Exercise brief ->
Find the line with "Tap the Feedly logo icon" in the records below. Copy it and every line after it, up to and including the line with "Task: Open the Bridge menu icon".
**** Dataset records ****
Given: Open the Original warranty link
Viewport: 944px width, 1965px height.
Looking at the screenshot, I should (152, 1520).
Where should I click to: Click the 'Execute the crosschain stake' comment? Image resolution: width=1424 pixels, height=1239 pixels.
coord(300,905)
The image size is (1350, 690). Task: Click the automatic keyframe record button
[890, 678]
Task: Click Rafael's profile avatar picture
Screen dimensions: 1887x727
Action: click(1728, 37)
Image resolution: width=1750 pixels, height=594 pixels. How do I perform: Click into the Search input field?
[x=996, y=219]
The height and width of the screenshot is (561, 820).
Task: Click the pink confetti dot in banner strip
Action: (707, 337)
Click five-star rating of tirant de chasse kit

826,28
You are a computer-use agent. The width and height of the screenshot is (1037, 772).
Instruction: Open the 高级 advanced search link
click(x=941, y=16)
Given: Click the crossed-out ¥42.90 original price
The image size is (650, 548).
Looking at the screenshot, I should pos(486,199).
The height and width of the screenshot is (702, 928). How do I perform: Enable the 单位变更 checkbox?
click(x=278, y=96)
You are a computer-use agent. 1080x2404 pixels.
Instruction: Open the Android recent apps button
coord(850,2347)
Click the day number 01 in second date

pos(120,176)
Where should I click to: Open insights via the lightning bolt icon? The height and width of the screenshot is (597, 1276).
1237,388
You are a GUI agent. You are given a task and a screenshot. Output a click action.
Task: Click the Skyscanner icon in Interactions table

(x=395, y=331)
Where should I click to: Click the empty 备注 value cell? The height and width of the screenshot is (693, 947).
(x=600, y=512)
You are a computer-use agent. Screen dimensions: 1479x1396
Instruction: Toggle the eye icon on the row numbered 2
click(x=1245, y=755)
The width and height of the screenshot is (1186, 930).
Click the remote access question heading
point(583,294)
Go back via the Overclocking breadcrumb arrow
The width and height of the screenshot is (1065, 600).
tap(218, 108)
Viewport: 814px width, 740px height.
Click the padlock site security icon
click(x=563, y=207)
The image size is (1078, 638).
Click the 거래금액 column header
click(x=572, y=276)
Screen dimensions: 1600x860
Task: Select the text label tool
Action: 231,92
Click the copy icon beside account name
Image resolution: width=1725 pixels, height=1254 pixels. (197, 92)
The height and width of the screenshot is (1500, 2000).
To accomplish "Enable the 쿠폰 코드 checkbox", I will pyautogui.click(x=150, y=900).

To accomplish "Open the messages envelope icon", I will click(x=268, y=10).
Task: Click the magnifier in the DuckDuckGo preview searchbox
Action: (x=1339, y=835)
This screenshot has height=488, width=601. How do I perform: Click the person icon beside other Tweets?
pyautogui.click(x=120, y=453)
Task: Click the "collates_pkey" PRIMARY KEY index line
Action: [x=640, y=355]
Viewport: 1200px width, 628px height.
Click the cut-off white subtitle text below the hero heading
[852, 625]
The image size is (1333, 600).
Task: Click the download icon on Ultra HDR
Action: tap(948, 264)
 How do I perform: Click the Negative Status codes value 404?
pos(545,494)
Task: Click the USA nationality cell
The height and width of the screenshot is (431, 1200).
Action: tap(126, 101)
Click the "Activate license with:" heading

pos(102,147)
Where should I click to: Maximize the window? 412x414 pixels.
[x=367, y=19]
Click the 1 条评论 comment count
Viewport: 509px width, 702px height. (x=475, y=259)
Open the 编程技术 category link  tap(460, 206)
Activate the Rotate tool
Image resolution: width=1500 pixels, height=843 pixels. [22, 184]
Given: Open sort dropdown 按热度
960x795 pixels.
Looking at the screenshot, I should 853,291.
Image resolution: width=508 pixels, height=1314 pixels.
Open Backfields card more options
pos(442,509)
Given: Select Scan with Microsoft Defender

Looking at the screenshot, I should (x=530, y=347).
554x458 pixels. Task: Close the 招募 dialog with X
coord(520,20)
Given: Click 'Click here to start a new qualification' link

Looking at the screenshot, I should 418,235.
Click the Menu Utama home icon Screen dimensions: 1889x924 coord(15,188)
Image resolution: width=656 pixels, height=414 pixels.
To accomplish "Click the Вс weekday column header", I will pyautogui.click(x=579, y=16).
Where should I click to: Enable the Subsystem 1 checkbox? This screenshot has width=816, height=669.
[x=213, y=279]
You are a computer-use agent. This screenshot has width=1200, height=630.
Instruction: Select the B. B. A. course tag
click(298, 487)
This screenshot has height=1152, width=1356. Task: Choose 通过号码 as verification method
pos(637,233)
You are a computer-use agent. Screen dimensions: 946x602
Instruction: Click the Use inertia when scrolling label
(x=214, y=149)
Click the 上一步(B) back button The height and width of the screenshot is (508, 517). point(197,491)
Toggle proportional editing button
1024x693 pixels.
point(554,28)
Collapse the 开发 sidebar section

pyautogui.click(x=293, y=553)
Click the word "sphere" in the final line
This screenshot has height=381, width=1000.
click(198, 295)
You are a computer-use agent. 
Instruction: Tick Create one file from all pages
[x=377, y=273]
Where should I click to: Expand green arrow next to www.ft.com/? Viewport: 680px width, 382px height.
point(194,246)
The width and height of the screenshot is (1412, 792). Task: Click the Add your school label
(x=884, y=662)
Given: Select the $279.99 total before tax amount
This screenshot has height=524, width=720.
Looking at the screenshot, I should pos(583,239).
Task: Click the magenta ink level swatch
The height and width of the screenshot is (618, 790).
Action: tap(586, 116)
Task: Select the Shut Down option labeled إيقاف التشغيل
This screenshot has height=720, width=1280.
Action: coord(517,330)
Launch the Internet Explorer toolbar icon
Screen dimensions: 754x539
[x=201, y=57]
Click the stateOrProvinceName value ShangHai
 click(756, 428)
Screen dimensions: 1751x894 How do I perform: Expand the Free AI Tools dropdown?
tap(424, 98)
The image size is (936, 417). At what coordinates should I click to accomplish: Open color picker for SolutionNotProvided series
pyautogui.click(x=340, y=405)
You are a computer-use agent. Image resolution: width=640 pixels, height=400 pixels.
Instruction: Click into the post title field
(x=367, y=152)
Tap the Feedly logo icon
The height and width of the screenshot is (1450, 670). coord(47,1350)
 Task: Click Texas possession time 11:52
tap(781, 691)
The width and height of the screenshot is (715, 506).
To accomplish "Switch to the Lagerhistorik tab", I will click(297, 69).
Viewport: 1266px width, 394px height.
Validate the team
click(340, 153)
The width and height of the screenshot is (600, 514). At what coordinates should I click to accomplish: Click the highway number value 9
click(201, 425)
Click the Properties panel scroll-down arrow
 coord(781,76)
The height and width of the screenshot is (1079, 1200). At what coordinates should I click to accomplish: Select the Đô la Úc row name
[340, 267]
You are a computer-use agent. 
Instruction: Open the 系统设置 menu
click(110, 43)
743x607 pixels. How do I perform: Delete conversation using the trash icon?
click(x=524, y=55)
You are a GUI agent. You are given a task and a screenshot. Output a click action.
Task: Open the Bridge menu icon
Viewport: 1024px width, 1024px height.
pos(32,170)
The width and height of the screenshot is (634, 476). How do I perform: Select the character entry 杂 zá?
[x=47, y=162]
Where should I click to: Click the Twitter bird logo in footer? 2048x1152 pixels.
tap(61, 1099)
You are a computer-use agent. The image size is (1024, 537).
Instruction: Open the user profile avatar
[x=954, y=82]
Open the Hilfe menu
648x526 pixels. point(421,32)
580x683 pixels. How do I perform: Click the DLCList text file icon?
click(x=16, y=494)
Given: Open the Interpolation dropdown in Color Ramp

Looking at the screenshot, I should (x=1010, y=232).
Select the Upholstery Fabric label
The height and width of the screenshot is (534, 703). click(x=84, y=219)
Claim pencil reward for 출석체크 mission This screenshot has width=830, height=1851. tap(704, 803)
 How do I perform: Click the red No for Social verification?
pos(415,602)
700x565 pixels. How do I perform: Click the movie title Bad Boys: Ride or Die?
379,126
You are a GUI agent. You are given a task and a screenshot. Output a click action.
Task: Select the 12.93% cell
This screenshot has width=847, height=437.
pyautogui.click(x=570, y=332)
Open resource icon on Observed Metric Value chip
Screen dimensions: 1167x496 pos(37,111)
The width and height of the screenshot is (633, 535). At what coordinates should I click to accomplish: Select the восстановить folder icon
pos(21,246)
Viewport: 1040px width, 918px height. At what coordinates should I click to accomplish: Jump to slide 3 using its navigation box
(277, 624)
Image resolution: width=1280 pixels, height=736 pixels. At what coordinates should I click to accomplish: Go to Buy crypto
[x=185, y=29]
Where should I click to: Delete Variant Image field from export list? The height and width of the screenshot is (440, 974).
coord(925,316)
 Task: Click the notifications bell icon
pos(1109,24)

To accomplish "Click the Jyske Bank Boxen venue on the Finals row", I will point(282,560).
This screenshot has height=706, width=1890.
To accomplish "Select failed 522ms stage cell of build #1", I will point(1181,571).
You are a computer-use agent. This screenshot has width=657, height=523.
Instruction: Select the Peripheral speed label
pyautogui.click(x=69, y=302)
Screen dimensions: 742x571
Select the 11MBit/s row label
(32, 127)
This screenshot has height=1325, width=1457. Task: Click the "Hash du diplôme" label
****
Reply to the task ->
Tap the Feedly logo icon
The height and width of the screenshot is (1450, 670). coord(47,1350)
 Task: Click Texas possession time 11:52
tap(781, 691)
The width and height of the screenshot is (715, 506).
To accomplish "Switch to the Lagerhistorik tab", I will click(297, 69).
Viewport: 1266px width, 394px height.
Validate the team
click(340, 153)
The width and height of the screenshot is (600, 514). At what coordinates should I click to accomplish: Click the highway number value 9
click(201, 425)
Click the Properties panel scroll-down arrow
 coord(781,76)
The height and width of the screenshot is (1079, 1200). At what coordinates should I click to accomplish: Select the Đô la Úc row name
[340, 267]
You are a computer-use agent. 
Instruction: Open the 系统设置 menu
click(110, 43)
743x607 pixels. How do I perform: Delete conversation using the trash icon?
click(x=524, y=55)
You are a GUI agent. You are given a task and a screenshot. Output a click action.
Task: Open the Bridge menu icon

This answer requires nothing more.